Im März sei die Baugenehmigung erteilt worden. „Dann hat die Firma Bützower Hochbau, die all unsere Projekte baut, gleich losgelegt“, berichtet Frank Dieckmann, von der WBG Projektentwicklung Stade, einer von drei Investoren. Auf zwei Etagen werden sich ein Allgemeinmediziner, eine gynäkologische Praxis, eine Kieferchirurgie mit OP-Räumen niederlassen. Desweiteren werden im Haus eine Tagespflege mit 25 Plätzen sowie sechs betreute Wohnungen untergebracht. „Noch zu vergeben ist eine Fläche von rund 130 Quadratmetern für eine Apotheke oder eine weitere Artzpraxis“, sagt Dieckmann. Zum 1. April soll das neue Gesundheitszentrum bezugsfertig sein.

Wolfgang und Raik Radloff vom gleichnamigen Pflegedienst in Rostock freuen sich schon. Seit 21 Jahren bietet der Familienbetrieb in Reutershagen betreutes Wohnen und Kurzzeitpflege an. „Die Tagespflege hier in Sievershagen auf über 300 Quadratmetern ist eine sinnvolle Ergänzung, der Bedarf ist groß“, weiß Raik Radloff.

Das bestätigt auch der Bürgermeister. Auf dem Gelände, auf dem 2015 viele Gärten weichen mussten, hat die Gemeinde insgesamt 60 altersgerechte Wohnungen geplant. 24 davon werden die Investoren um Frank Dieckmann ab Oktober 2017 errichten, genau gegenüber vom Gesundheitshaus. „Das passt“, ist Kutschke zufrieden. Die Gärten dazwischen blieben bestehen.

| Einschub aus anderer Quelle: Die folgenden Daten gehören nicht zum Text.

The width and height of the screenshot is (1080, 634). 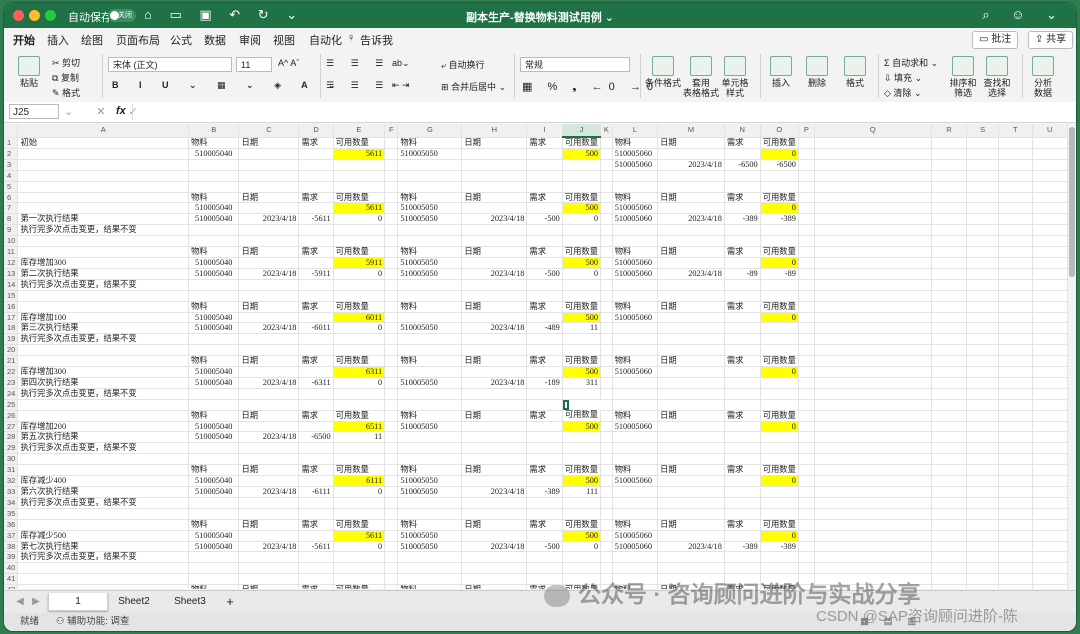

Mit der Alterung der Bevölkerung stehen viele Gemeinden vor der Aufgabe, Gesundheits- und Pflegeeinrichtungen vorzuhalten. So wurde erst am 30. Juni in Roggentin Richtfest gefeiert für ein neues medizinisch-therapeutisches Zentrum. „Roggentin hatte noch nie eine medizinische Betreuung“, hatte Bürgermeister Erhard Bünger an der Richtkrone erklärt. Nun müssen die Bewohner nicht mehr in die benachbarte Hansestadt, sondern finden Ärzte und Therapeuten gleich vor der Haustür. Bauherr ist in diesem Fall die Gemeinde selbst.

Die Generation 65plus wird im Landkreis Rostock bis 2030 um etwa 27 Prozent ansteigen. Werden 2020 rund 36500 Menschen zwischen 65 und 80 Jahre alt sein, sind es Prognosen zufolge zehn Jahre später schon rund 47000.